Entre as conquistas sociais desde 1918 estão a jornada de trabalho de 8 horas e a semana de 48 horas, leis de proteção ao trabalhador, reformas tributárias progressistas, o estabelecimento de um sistema nacional de seguro-saúde e de programas de seguridade locais e, mais significativamente, o estabelecimento do sufrágio universal. O mesmo período testemunhou surgimento do movimento expressionista alemão, especialmente no cinema, e da escola Bauhaus na arquitetura.
Com a crise de 1929, contudo, a maré econômica se reverte e a frágil aliança perde sua sustentação. Posições políticas dos dois extremos do espectro passam a conquistar maior relevância, e se instaura em definitivo a polarização da sociedade. Com a deterioração das condições econômicas e repetidos impasses políticos e eleitorais, e na ausência de fortes lideranças de esquerda, hostilizadas e criminalizadas – inclusive pelo desvairamento anticomunista, para o qual contribuíram fortemente os grandes veículos midiáticos, o Reichstag literalmente se incendeia.
O crime, imputado pelo já então Chanceler Adolf Hitler a militantes comunistas, foi motivo determinante para Lei Habilitante, aprovada com participação fundamental dos partidos de direita que outrora compuseram a Koalition, especialmente o Zentrum. A lei de concessão de plenos poderes tem como nome formal GesetzzurBehebung der Not von Volkund Reich: lei para retificar a adversidade do Povo e do Estado. Em 1933, com aprovação de dois terços do Reichstag, pós-incêndio, o país novamente muda de regime político e se encaminha para exibir ao mundo a quem pertencia a vitória.

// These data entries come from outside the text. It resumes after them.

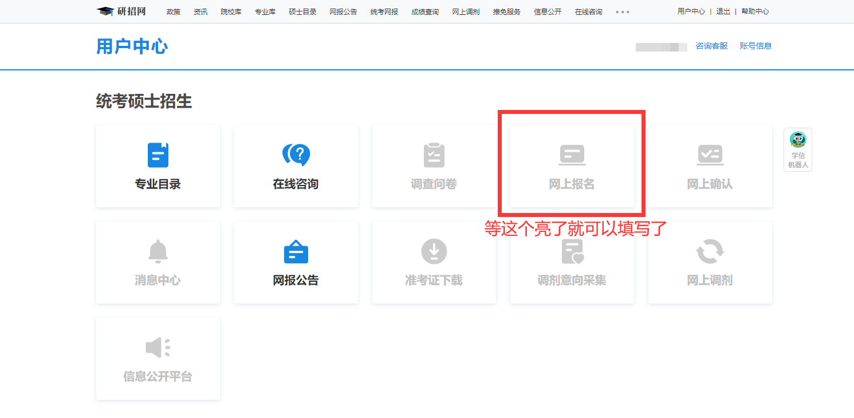This screenshot has height=418, width=854.
Task: Expand the three-dot more menu in navbar
Action: coord(623,11)
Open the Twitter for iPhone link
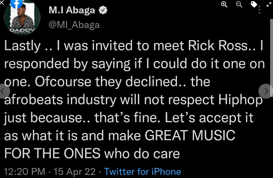 click(x=142, y=171)
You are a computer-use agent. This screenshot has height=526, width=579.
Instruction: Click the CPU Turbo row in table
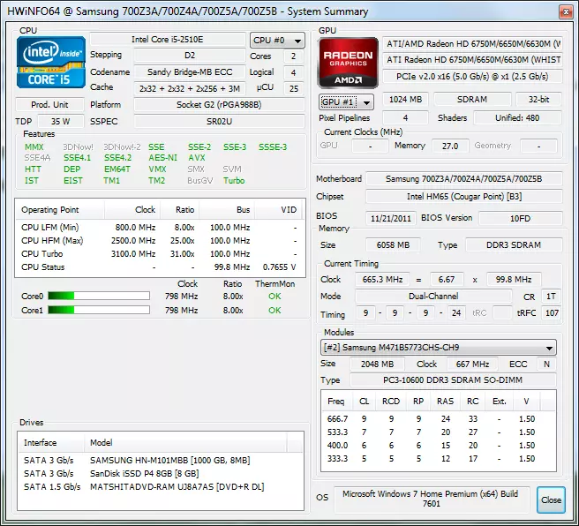pos(159,253)

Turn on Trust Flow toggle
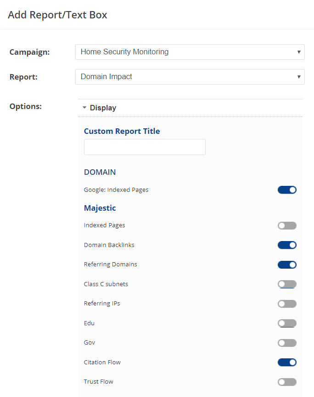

Notavelmente, Max Weber, em meio aos primeiros esboços da República de Weimar, em “Parlamentarismo e Governo numa Alemanha reconstruída”, de 1918, escrevia:
Há meio século, os conservadores prussianos não têm conseguido mostrar nenhum “caráter” em seu comprometimento com grandes objetivos políticos ou com quaisquer outros ideais (…). Somente quando seus interesses financeiros, o monopólio dos benefícios de seu cargo, seu patronato de cargos públicos ou – e o que é a mesma coisa – seus privilégios eleitorais entravam em jogo, só então é que sua máquina de votação governamental entrava em funcionamento, mesmo contra o rei. Então todo o triste mecanismo de palavrório “cristão”, “monárquico” e “nacional” era posto em movimento – o mesmo tipo de frases feitas que aqueles cavalheiros agora condenam como jargão profissional dos políticos anglo-saxões.
Disclaimer: este texto não necessariamente se refere à República de Weimar.